Electronic Design

Line Driver Features Synthesized Output Impedance

The common line driver uses a series resistor at the output to control the amplifier’s output impedance. The output impedance should be equal to the load impedance in order to achieve high return loss (good impedance matching) at the amplifier’s output.

The resistor dissipates half of the power that the amplifier delivers, while the load receives only half of the amplifier’s output voltage swing. This limits the maximum power that the amplifier can deliver to the load.

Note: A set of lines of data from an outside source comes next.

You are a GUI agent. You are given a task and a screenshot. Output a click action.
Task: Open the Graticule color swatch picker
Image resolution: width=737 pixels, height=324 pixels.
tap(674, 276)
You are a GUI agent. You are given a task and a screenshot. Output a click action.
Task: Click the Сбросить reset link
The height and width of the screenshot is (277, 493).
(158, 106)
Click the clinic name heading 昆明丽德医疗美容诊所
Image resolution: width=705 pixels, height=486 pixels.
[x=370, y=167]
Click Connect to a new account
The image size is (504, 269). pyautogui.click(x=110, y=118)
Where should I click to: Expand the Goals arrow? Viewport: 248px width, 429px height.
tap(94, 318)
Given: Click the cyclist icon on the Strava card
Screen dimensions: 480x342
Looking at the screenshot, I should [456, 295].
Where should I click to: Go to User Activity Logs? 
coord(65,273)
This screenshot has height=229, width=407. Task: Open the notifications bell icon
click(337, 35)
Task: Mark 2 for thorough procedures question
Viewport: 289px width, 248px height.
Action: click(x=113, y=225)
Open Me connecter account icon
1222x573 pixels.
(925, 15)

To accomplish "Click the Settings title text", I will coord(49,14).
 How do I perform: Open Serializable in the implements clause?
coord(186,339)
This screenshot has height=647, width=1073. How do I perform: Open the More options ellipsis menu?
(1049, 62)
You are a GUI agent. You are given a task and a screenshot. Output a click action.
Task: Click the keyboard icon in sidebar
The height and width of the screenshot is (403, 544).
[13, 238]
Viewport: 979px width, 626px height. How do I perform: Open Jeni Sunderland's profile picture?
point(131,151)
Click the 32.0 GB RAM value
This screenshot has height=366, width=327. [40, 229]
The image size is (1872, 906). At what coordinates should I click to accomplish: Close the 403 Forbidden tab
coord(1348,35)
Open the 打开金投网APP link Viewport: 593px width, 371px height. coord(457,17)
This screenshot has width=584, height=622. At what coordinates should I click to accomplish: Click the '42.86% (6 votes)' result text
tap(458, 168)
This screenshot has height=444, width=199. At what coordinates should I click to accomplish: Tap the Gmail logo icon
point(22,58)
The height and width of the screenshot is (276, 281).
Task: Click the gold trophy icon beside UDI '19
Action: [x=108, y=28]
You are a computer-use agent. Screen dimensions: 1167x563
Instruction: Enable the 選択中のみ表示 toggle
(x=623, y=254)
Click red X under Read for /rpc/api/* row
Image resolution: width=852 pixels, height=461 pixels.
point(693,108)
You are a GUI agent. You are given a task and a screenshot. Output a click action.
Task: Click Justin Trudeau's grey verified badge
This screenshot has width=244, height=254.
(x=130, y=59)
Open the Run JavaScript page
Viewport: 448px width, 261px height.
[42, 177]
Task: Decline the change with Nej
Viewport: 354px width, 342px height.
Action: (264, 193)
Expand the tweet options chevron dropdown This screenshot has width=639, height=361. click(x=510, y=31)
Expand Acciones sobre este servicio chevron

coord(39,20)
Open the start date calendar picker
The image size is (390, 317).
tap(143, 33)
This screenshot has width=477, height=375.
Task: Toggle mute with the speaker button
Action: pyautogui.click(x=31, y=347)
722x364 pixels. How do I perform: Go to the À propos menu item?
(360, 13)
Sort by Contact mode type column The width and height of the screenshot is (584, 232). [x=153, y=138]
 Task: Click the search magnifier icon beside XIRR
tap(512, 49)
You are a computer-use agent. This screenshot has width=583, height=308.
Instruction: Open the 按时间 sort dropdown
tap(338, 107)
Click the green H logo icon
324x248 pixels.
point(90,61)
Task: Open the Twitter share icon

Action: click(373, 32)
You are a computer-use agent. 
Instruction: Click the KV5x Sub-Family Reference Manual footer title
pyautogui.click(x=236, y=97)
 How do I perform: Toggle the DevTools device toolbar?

A line driver was developed to offset this problem (see the figure). It employs a transformer to synthesize an output impedance with negligible output voltage drop, thus providing high power-delivery efficiency. The amplifier uses voltage feedback through RF and current feedback through the transformer to achieve a defined output impedance. To calculate the output impedance, short the input to ground, and connect a VO source at the output. If VI = 0, then VN also is zero. If VN = 0, then the voltages on the primary and secondary of the transformer also are zero. If the voltage on the primary is zero, then VA = VO.

The current through RF is I(RF) = VO/RF, which is equal to the current through the secondary of the transformer (since VN = 0). The current through the primary of the transformer is I(RF) × N and it’s also equal to IO, therefore:

IO = (VO/RF) ×N

ROUT = VO/IO = RF/N

For example, if RF = 1K and N = 20, then RO = 50 Ω.

Now let’s calculate the line driver gain. Because the line driver has a defined output impedance, its output voltage depends on the load value. Thus, the EMF voltage gain, which is the voltage gain with an open output, can be calculated.

A voltage generator VIN is connected at the input. Because the output load is infinite, the output current IO is zero, and the currents in the primary and secondary of the transformer are zero. VN = VIN, which also is the voltage at the secondary of the transformer. VA = VIN × (1 + RF/RG ), which is the common noninverting amplifier gain. Therefore:

VO = VA - (VIN /N) = VIN × (1 + RF/RG ) − (VIN/N)

GV(EMF ) = VOUT/VIN = 1 + (RF/RG ) - (1/N)

For example, if RG = 100 W:

GV(EMF) = 1 + (1000/100) − (1/20) = 11 − 0.05 = 10.95

If we load the amplifier with 50 W equal to the output impedance, the voltage gain will be halved:

VO = 5.475 VIN

The voltage drop on the primary of the transformer will be a mere 0.05 VIN, less than 1% of VO. That’s a very noticeable improvement compared to the 50% loss inherent in the typical line driver circuit.